I decided to read S. 3804 to understand the technical implications therein, and I am not a lawyer, but here was my basic understanding:
If a website's primary purpose is copyright infringement or counterfeiting, and if your domain was registered domestically, then the Attorney General can take it away. If your domain name was registered non-domestically, the following will happen:
- Domestic ISPs will be required to DNS blacklist your domain name.
- Domestic payment processing and advertising companies will be forbidden from doing business with you.
Again, IANAL, so if someone else has a more insightful reading please let me know. I couldn't find a lay explanation anywhere.

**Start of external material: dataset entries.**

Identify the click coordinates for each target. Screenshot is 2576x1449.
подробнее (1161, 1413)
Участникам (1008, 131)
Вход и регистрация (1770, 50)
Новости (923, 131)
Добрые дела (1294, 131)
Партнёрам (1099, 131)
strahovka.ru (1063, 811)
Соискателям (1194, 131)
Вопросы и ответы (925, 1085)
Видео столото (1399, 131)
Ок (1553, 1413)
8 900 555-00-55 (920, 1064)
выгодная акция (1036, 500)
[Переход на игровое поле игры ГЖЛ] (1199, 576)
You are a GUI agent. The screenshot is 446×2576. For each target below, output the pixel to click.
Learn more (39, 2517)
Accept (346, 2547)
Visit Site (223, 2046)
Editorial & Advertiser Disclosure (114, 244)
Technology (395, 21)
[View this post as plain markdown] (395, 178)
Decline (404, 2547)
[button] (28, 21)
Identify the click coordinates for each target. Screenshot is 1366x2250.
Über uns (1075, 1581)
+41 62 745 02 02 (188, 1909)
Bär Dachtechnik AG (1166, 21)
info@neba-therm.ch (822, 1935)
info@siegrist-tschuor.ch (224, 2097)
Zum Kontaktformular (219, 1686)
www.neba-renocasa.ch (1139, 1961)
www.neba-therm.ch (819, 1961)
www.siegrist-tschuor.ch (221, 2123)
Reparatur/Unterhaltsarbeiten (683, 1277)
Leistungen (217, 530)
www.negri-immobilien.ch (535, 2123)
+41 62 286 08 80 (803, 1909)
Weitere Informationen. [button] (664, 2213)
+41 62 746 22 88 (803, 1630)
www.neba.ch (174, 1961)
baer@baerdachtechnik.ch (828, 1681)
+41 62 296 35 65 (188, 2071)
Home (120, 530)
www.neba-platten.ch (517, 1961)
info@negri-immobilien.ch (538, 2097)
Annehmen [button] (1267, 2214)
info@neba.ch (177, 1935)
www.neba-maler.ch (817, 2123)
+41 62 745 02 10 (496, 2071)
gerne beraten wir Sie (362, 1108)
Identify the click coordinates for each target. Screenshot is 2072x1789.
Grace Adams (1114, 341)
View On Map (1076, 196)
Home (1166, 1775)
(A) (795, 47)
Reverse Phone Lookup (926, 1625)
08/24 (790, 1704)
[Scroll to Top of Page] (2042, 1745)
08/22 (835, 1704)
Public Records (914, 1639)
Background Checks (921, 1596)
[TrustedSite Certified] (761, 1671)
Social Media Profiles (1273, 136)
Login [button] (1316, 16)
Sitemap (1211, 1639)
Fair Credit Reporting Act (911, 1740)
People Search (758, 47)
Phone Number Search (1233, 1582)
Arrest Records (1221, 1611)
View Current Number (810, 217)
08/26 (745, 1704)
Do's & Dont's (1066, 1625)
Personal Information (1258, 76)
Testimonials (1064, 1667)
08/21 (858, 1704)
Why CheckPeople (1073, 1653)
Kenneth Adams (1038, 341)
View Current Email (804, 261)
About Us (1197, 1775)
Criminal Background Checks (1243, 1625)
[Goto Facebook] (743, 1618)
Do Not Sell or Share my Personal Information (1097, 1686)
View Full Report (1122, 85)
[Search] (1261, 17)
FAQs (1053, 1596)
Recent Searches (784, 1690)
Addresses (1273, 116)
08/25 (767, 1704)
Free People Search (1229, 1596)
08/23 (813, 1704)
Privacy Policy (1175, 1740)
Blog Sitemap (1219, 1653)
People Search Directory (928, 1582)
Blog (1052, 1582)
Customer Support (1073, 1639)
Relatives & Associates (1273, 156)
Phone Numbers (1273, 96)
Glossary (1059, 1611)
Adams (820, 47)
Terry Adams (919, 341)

Copyright infringement has nothing to do with counterfeiting. It seems to me that politicians are bundling them together in their newspeak, like in the infamous Anti-"Counterfeiting" Trade Agreement (ACTA https://secure.wikimedia.org/wikipedia/en/wiki/Anti-Counterf...), to make anti-piracy more palatable to the public.
Yes, I know it sounds conspiracy-theorish, but remember they have been negotiating the ACTA with all the secrecy.
This would seem to violate due process. The US already has a legal system and the capability to issue injunctions against ISPs and hosting companies to take down sites that have been found, in court, to violate the law.
If a website's primary purpose is copyright infringement or counterfeiting, and if your domain was registered domestically, then the Attorney General can take it away. If your domain name was registered non-domestically, the following will happen:
- Domestic ISPs will be required to DNS blacklist your domain name.
- Domestic payment processing and advertising companies will be forbidden from doing business with you.
Again, IANAL, so if someone else has a more insightful reading please let me know. I couldn't find a lay explanation anywhere.